Set problem:
Which lines in the entries below contain the string "height"? Return each of those lines in full, counting only matches with the same capitalization.
((
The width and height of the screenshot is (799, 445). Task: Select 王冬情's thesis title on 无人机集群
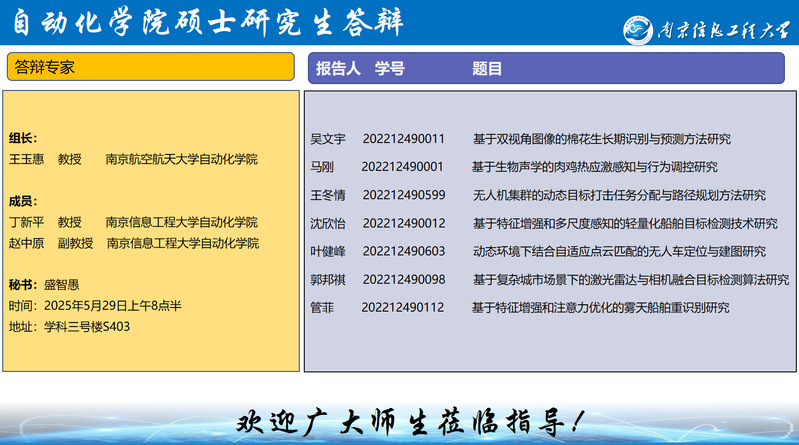pos(619,195)
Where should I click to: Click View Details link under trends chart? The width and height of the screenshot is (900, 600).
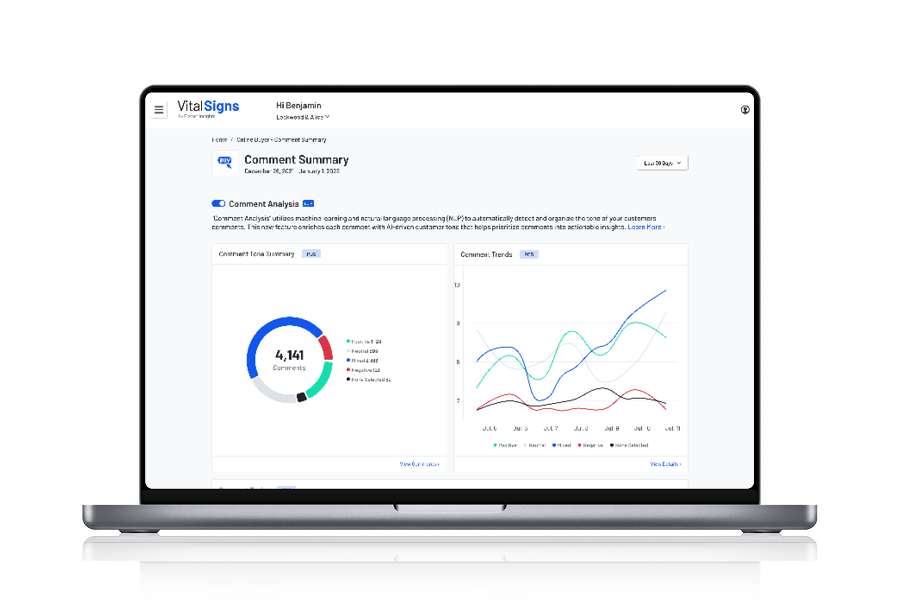(665, 464)
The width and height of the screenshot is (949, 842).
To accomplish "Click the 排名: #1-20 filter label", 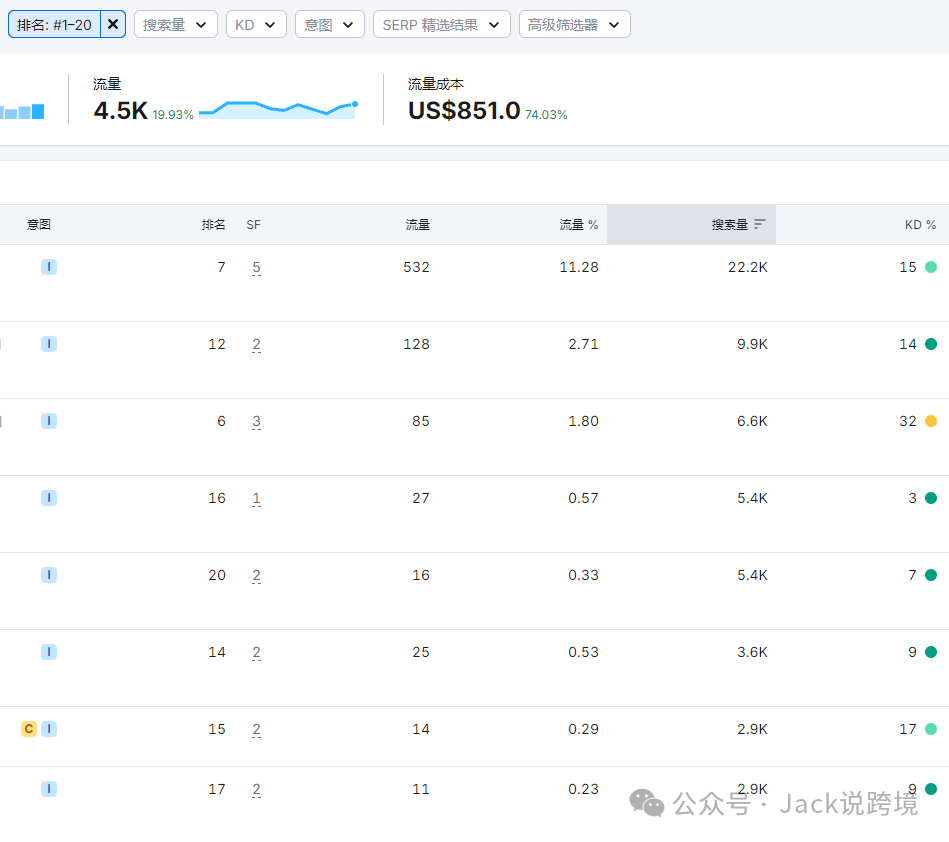I will click(x=55, y=24).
))
Response for this exercise:
The width and height of the screenshot is (799, 445). Task: Select 王冬情's thesis title on 无人机集群
Where should I click to: Click View Details link under trends chart? The width and height of the screenshot is (900, 600).
The width and height of the screenshot is (949, 842).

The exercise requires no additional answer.